The assembly of a functional neural circuit requires that neurons in the network wire correctly. A key question in this process is how neurites discriminate between one another and form connections with their specific synaptic partners. Virtually nothing is known about the genetic and molecular mechanisms that regulate wiring specificity. Expanding our knowledge in this field can help us understand the ontogeny of neurological disorders caused by abnormal circuit assembly, and provide an insight into general principles helpful to coax stem cell derived neurons to properly integrate and reconstruct damaged neural circuits.
To address wiring specificity we use the fly visual system as a model, and take advantage of its striking similarities to vertebrate neuropils, both in terms of neuronal diversity, layered structure and glial support. We combine state of the art genetic techniques, genomic approaches and imaging to unravel how neurons establish specific connections through the following projects.
Neuronal phenotypes are determined by molecules that regulate the morphological, biochemical, and physiological properties of a cell. Thus, the unique phenotype of different types of neurons is expected to be the result of their differential gene expression. Hence, comparison of gene expression profiles between neurons should identify key molecular components that specify their distinct functions. Our laboratory has developed genetic approaches to isolate cell type specific neuronal populations in the fly visual system in a highly purified manner using FACS sorting. Subsequent high through put RNA sequencing allows us to get a grasp on gene expression differences in developmental time courses as well as between different types of neurons. We apply these techniques to answer different biological questions.

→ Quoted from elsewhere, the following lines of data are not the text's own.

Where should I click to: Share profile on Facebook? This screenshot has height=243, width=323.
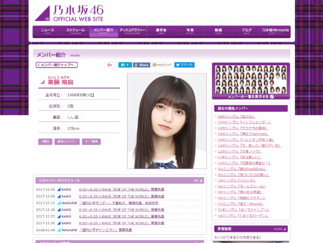[x=142, y=65]
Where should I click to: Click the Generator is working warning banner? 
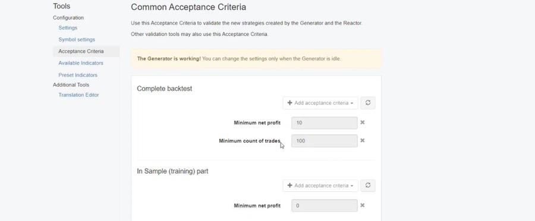[x=256, y=59]
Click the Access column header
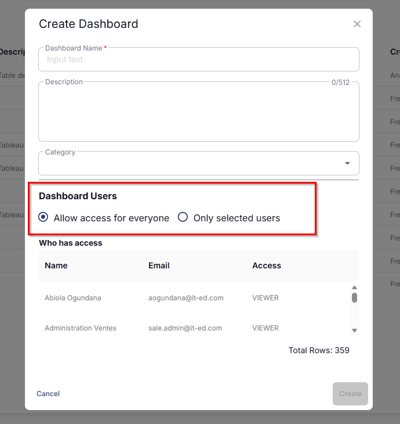 coord(267,265)
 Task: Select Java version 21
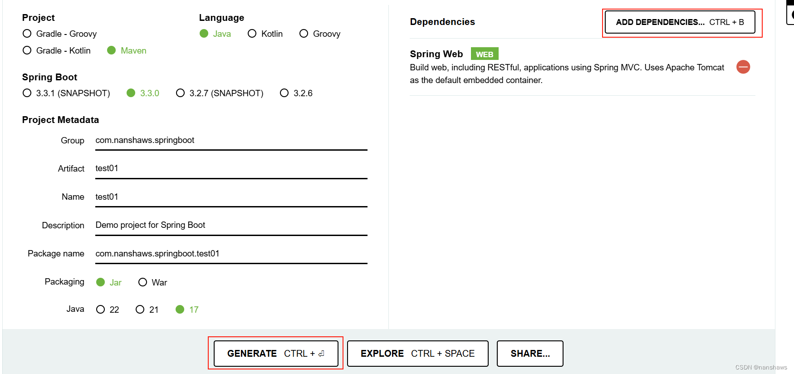click(x=140, y=310)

Our hypothesis is that the molecular differences between neuronal subtypes, with similar developmental origin and function, contribute to their distinct connectivity. We study well-defined photoreceptor subtypes and lamina monopolar neurons, with different layer and synaptic specificities. Transcriptional profiling has allowed us to characterize the unique combination of mRNAs encoding cell surface molecules expressed in R7 and R8 photoreceptors, and L1-L5 lamina neurons, as well as to identify molecular differences between neuronal subtypes. We use diverse genetic approaches to test the involvement of differentially expressed candidate genes in wiring specificity. For example, through genomic protein tagging we have confirmed that the Dpr family of Ig-domain containing proteins is expressed in unique combinations in homologous neurons with different layer specific synaptic connections. Using genomic protein tagging combined with colocalization of cell type specific markers, we found that a subset of lamina neuron subtype specific synaptic partners express Dpr Interacting Protein family members known to be binding partners of the Dprs expressed in lamina neurons. This exquisite Dpr-DIP expression between synaptic partners suggests that these molecules contribute to their wiring. As part of another project, we are currently performing a large-scale RNAi screen on R8 and R7 differentially expressed genes to identify cell-subtype specific gene batteries determining R8 and R7 wiring specificity. To confirm RNAi results we use clonal analysis on available genetic mutants or CRISPR engineered ones generated in our laboratory.
Our long-term goal is to elucidate the transcriptional logic and architecture of synaptic layer selection genetic programs. Our work identified R7 and R8 cell type specific transcription factors involved in their differential wiring specificity. There is data suggesting that these transcription factors might be working in parallel with other transcription factors expressed in both cell types. We plan to combine our RNAi screen data, i.e. gene batteries involved in layer selection, with in silico studies of their cis-regulatory regions, as well as biochemical studies reflecting differences in chromatin structure. We expect that this three-pronged approach will delineate for the first time molecular and regulatory features of a layer selection program.
The role of glia in regulating neuronal survival had been long recognized. However, this trophic support function has hampered attempts to address additional, more active functions of these cells in the nervous system. There is evidence supporting a role for glia in synaptic development and activity, as well as experiments suggesting a role of glia in guidance of axons and process outgrowth. However, the molecular mechanisms regulating these functions are not fully understood. The development of the fly visual system is intimately related to glia. A particular glial subpopulation, required for the guidance of photoreceptors in the medulla, is the focus of our study. We are investigating the relationship of chloride channels and the signaling physiology of this glia. The knowledge we gain from the fly is expected to help us understand the physiological role of these vertebrate chloride channels expressed in certain glial populations during development and in reactive glia upon injury.